• **Task instructions**:
What is needed here is a faithful repeat of every entry, with no character changed.

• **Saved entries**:
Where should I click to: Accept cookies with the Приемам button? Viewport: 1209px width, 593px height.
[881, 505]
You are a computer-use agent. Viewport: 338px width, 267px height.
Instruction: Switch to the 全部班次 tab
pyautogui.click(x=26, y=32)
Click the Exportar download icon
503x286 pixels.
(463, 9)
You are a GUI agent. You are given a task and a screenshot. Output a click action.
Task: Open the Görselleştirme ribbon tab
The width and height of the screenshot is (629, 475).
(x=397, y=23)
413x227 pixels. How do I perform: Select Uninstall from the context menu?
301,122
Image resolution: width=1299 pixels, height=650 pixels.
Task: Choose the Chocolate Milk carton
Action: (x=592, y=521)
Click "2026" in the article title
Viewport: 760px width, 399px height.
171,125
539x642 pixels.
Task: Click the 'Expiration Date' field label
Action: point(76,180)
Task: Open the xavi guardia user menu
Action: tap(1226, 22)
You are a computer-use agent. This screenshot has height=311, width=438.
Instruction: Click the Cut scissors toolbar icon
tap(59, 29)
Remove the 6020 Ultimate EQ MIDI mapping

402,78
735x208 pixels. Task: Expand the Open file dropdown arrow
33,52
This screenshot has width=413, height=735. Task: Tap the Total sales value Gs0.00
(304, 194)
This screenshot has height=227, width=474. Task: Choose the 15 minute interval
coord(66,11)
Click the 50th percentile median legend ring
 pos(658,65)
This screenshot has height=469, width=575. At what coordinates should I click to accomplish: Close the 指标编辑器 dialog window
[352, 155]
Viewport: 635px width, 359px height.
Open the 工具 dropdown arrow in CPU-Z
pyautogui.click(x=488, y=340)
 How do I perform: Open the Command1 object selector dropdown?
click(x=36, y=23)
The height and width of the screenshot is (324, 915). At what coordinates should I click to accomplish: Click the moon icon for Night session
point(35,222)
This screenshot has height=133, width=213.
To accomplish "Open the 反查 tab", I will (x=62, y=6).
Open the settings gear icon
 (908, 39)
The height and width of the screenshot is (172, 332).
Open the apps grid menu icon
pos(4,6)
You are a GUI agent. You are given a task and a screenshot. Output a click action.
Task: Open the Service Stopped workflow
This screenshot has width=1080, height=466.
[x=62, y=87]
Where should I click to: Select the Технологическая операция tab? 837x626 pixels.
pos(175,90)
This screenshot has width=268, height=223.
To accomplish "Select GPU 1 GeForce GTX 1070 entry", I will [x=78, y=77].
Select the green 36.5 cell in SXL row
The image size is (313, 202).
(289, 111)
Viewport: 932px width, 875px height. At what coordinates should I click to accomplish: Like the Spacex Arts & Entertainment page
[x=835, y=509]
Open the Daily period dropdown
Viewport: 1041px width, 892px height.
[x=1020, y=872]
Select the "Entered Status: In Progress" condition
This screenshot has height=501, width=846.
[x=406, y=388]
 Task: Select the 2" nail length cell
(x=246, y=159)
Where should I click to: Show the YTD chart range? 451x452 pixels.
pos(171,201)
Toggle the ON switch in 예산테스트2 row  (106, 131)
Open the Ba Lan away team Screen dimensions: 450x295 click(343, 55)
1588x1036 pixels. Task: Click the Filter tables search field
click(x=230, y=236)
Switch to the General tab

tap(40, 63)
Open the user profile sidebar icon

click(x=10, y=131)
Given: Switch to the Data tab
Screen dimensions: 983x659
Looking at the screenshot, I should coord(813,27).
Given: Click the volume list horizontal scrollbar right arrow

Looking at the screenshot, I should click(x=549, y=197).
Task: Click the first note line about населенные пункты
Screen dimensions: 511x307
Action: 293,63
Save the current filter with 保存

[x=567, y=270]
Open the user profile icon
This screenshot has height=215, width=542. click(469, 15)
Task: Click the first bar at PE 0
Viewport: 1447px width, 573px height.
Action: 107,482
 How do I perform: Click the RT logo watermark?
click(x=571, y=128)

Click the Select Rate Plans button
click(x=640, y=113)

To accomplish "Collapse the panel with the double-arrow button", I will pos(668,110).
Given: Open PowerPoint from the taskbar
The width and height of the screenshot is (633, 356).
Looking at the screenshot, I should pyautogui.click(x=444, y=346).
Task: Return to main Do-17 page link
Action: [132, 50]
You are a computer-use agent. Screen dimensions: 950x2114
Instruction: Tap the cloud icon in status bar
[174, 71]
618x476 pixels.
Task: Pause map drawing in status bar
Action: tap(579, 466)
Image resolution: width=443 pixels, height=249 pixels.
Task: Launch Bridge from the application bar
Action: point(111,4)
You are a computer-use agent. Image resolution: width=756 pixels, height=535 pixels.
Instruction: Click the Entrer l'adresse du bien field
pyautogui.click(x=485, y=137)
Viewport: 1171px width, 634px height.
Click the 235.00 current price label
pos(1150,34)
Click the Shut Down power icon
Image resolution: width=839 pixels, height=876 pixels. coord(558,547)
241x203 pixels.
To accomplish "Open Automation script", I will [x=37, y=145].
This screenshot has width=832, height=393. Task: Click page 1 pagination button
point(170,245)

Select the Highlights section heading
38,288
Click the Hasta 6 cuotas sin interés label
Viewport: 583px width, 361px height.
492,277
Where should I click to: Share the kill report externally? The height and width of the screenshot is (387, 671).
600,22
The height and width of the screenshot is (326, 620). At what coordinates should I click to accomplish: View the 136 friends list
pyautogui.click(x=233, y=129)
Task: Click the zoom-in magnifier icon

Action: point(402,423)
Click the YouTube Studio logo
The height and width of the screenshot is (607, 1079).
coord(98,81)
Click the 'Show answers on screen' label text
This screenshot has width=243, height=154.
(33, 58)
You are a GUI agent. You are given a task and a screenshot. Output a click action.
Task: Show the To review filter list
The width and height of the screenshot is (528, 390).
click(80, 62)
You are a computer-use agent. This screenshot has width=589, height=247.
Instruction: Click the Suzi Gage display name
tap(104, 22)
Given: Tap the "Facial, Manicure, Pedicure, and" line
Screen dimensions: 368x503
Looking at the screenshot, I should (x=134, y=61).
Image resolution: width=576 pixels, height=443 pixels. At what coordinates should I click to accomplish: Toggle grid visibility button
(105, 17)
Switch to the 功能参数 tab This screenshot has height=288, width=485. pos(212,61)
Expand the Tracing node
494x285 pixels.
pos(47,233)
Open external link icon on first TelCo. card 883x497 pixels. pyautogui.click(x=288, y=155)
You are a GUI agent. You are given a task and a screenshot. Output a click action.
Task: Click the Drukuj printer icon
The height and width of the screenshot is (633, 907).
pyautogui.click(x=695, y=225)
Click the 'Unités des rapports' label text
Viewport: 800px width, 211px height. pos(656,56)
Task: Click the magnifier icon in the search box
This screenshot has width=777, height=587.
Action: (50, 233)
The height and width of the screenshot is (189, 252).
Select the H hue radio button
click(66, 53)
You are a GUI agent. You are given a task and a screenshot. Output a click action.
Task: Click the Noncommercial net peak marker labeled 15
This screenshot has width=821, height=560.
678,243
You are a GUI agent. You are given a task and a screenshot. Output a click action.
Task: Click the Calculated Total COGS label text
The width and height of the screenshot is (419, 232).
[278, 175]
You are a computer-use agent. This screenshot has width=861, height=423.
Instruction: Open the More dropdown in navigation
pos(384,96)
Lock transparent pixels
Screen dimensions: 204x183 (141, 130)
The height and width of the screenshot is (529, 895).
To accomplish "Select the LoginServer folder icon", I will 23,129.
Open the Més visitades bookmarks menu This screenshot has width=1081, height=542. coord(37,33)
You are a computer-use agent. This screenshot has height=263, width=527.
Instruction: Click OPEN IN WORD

• **Response**:
Where should I click to: Accept cookies with the Приемам button? Viewport: 1209px width, 593px height.
[881, 505]
You are a computer-use agent. Viewport: 338px width, 267px height.
Instruction: Switch to the 全部班次 tab
pyautogui.click(x=26, y=32)
Click the Exportar download icon
503x286 pixels.
(463, 9)
You are a GUI agent. You are given a task and a screenshot. Output a click action.
Task: Open the Görselleştirme ribbon tab
The width and height of the screenshot is (629, 475).
(x=397, y=23)
413x227 pixels. How do I perform: Select Uninstall from the context menu?
301,122
Image resolution: width=1299 pixels, height=650 pixels.
Task: Choose the Chocolate Milk carton
Action: (x=592, y=521)
Click "2026" in the article title
Viewport: 760px width, 399px height.
171,125
539x642 pixels.
Task: Click the 'Expiration Date' field label
Action: point(76,180)
Task: Open the xavi guardia user menu
Action: tap(1226, 22)
You are a computer-use agent. This screenshot has height=311, width=438.
Instruction: Click the Cut scissors toolbar icon
tap(59, 29)
Remove the 6020 Ultimate EQ MIDI mapping

402,78
735x208 pixels. Task: Expand the Open file dropdown arrow
33,52
This screenshot has width=413, height=735. Task: Tap the Total sales value Gs0.00
(304, 194)
This screenshot has height=227, width=474. Task: Choose the 15 minute interval
coord(66,11)
Click the 50th percentile median legend ring
 pos(658,65)
This screenshot has height=469, width=575. At what coordinates should I click to accomplish: Close the 指标编辑器 dialog window
[352, 155]
Viewport: 635px width, 359px height.
Open the 工具 dropdown arrow in CPU-Z
pyautogui.click(x=488, y=340)
 How do I perform: Open the Command1 object selector dropdown?
click(x=36, y=23)
The height and width of the screenshot is (324, 915). At what coordinates should I click to accomplish: Click the moon icon for Night session
point(35,222)
This screenshot has height=133, width=213.
To accomplish "Open the 反查 tab", I will (x=62, y=6).
Open the settings gear icon
 (908, 39)
The height and width of the screenshot is (172, 332).
Open the apps grid menu icon
pos(4,6)
You are a GUI agent. You are given a task and a screenshot. Output a click action.
Task: Open the Service Stopped workflow
This screenshot has width=1080, height=466.
[x=62, y=87]
Where should I click to: Select the Технологическая операция tab? 837x626 pixels.
pos(175,90)
This screenshot has width=268, height=223.
To accomplish "Select GPU 1 GeForce GTX 1070 entry", I will [x=78, y=77].
Select the green 36.5 cell in SXL row
The image size is (313, 202).
(289, 111)
Viewport: 932px width, 875px height. At what coordinates should I click to accomplish: Like the Spacex Arts & Entertainment page
[x=835, y=509]
Open the Daily period dropdown
Viewport: 1041px width, 892px height.
[x=1020, y=872]
Select the "Entered Status: In Progress" condition
This screenshot has height=501, width=846.
[x=406, y=388]
 Task: Select the 2" nail length cell
(x=246, y=159)
Where should I click to: Show the YTD chart range? 451x452 pixels.
pos(171,201)
Toggle the ON switch in 예산테스트2 row  (106, 131)
Open the Ba Lan away team Screen dimensions: 450x295 click(343, 55)
1588x1036 pixels. Task: Click the Filter tables search field
click(x=230, y=236)
Switch to the General tab

tap(40, 63)
Open the user profile sidebar icon

click(x=10, y=131)
Given: Switch to the Data tab
Screen dimensions: 983x659
Looking at the screenshot, I should coord(813,27).
Given: Click the volume list horizontal scrollbar right arrow

Looking at the screenshot, I should click(x=549, y=197).
Task: Click the first note line about населенные пункты
Screen dimensions: 511x307
Action: 293,63
Save the current filter with 保存

[x=567, y=270]
Open the user profile icon
This screenshot has height=215, width=542. click(469, 15)
Task: Click the first bar at PE 0
Viewport: 1447px width, 573px height.
Action: 107,482
 How do I perform: Click the RT logo watermark?
click(x=571, y=128)

Click the Select Rate Plans button
click(x=640, y=113)

To accomplish "Collapse the panel with the double-arrow button", I will pos(668,110).
Given: Open PowerPoint from the taskbar
The width and height of the screenshot is (633, 356).
Looking at the screenshot, I should pyautogui.click(x=444, y=346).
Task: Return to main Do-17 page link
Action: [132, 50]
You are a computer-use agent. Screen dimensions: 950x2114
Instruction: Tap the cloud icon in status bar
[174, 71]
618x476 pixels.
Task: Pause map drawing in status bar
Action: tap(579, 466)
Image resolution: width=443 pixels, height=249 pixels.
Task: Launch Bridge from the application bar
Action: point(111,4)
You are a computer-use agent. Image resolution: width=756 pixels, height=535 pixels.
Instruction: Click the Entrer l'adresse du bien field
pyautogui.click(x=485, y=137)
Viewport: 1171px width, 634px height.
Click the 235.00 current price label
pos(1150,34)
Click the Shut Down power icon
Image resolution: width=839 pixels, height=876 pixels. coord(558,547)
241x203 pixels.
To accomplish "Open Automation script", I will [x=37, y=145].
This screenshot has width=832, height=393. Task: Click page 1 pagination button
point(170,245)

Select the Highlights section heading
38,288
Click the Hasta 6 cuotas sin interés label
Viewport: 583px width, 361px height.
492,277
Where should I click to: Share the kill report externally? The height and width of the screenshot is (387, 671).
600,22
The height and width of the screenshot is (326, 620). At what coordinates should I click to accomplish: View the 136 friends list
pyautogui.click(x=233, y=129)
Task: Click the zoom-in magnifier icon

Action: point(402,423)
Click the YouTube Studio logo
The height and width of the screenshot is (607, 1079).
coord(98,81)
Click the 'Show answers on screen' label text
This screenshot has width=243, height=154.
(33, 58)
You are a GUI agent. You are given a task and a screenshot. Output a click action.
Task: Show the To review filter list
The width and height of the screenshot is (528, 390).
click(80, 62)
You are a computer-use agent. This screenshot has width=589, height=247.
Instruction: Click the Suzi Gage display name
tap(104, 22)
Given: Tap the "Facial, Manicure, Pedicure, and" line
Screen dimensions: 368x503
Looking at the screenshot, I should (x=134, y=61).
Image resolution: width=576 pixels, height=443 pixels. At what coordinates should I click to accomplish: Toggle grid visibility button
(105, 17)
Switch to the 功能参数 tab This screenshot has height=288, width=485. pos(212,61)
Expand the Tracing node
494x285 pixels.
pos(47,233)
Open external link icon on first TelCo. card 883x497 pixels. pyautogui.click(x=288, y=155)
You are a GUI agent. You are given a task and a screenshot. Output a click action.
Task: Click the Drukuj printer icon
The height and width of the screenshot is (633, 907).
pyautogui.click(x=695, y=225)
Click the 'Unités des rapports' label text
Viewport: 800px width, 211px height. pos(656,56)
Task: Click the magnifier icon in the search box
This screenshot has width=777, height=587.
Action: (50, 233)
The height and width of the screenshot is (189, 252).
Select the H hue radio button
click(66, 53)
You are a GUI agent. You are given a task and a screenshot. Output a click action.
Task: Click the Noncommercial net peak marker labeled 15
This screenshot has width=821, height=560.
678,243
You are a GUI agent. You are given a task and a screenshot. Output a click action.
Task: Click the Calculated Total COGS label text
The width and height of the screenshot is (419, 232).
[278, 175]
You are a computer-use agent. This screenshot has width=861, height=423.
Instruction: Open the More dropdown in navigation
pos(384,96)
Lock transparent pixels
Screen dimensions: 204x183 (141, 130)
The height and width of the screenshot is (529, 895).
To accomplish "Select the LoginServer folder icon", I will 23,129.
Open the Més visitades bookmarks menu This screenshot has width=1081, height=542. coord(37,33)
You are a computer-use agent. This screenshot has height=263, width=527.
Instruction: Click OPEN IN WORD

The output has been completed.